A little bit advanced for here maybe but it does say "Stuck?" Well I guess its more curiosity than stuck but here goes...
If i make a class with a dozen methods. Is there a way to dynamicly call a method from that class? I ask this because Im used to doing all kinds of things like this in PHP, I know its totally different but i just wondered if it was possible?
Say for instance i have a text box and a button. Would there be a way so that when i click the button it will run the method name i tryped in the text box? Obviously no parameters involved yet. Also wouldnt this be where exception handling would come in? Incase the method didnt exist, i could imagine the program crashing at this point?
Lewis
VB had something similar. It was CallByName. There are actually several situations where I've made good use of it.

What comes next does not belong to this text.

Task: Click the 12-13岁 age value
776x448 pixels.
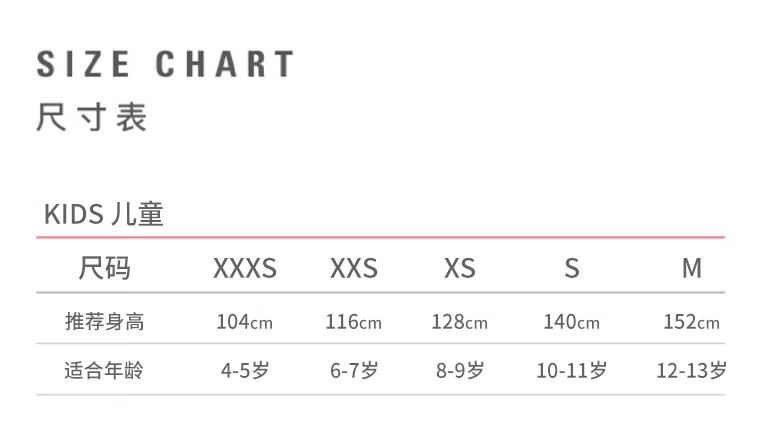Action: click(x=692, y=371)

PHP is actually an interpreter.
The names of functions in a compiler don't exist once the source code has been compiled. It is just an address. You can call functions indirectly by address in Aurora
COM is a different story. If you look at the work Sapero has been doing you'll see that COM does work by using the names of interface methods.
Paul.
Quote from: Paul Turley on November 23, 2006, 09:40:40 AM
The names of functions in a compiler don't exist once the source code has been compiled. It is just an address. You can call functions indirectly by address in Aurora
This is why VB could call a function dynamically provided it was in a class. It couldn't do this if it was just in a module.
Yeah I thought that was the case. Its just i find it very usefull in PHP. I know that kind of programming and actuall windows programming is totally different, I just liked the idea and used that as an example.

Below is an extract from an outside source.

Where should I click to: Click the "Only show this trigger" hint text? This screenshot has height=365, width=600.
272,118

Anyway, i've never used COM so im not really sure what interfaces are used for or how they work. I've used interfaces in PHP but i think they are probably different. Does an interface have to be used with COM??
Lewis
you could put your procedures into a DLL and then use these WinAPI commands:
Module = LoadLibrary("Name.dll")
GetProcAddress(Module, "MyProcedure")
And then call the procedure from that address.
Yeah i thought of that. It was more calling methods dynamically than subroutines. Bearing in mind i dont have any need for this at the moment but i was wondering if it was possible or not with Aurora.
Lewis
Use the export keyword and you can do it with your exe.
Hmmm yes thats interesting actually parker. I've done that before, but I can't remember what for lol.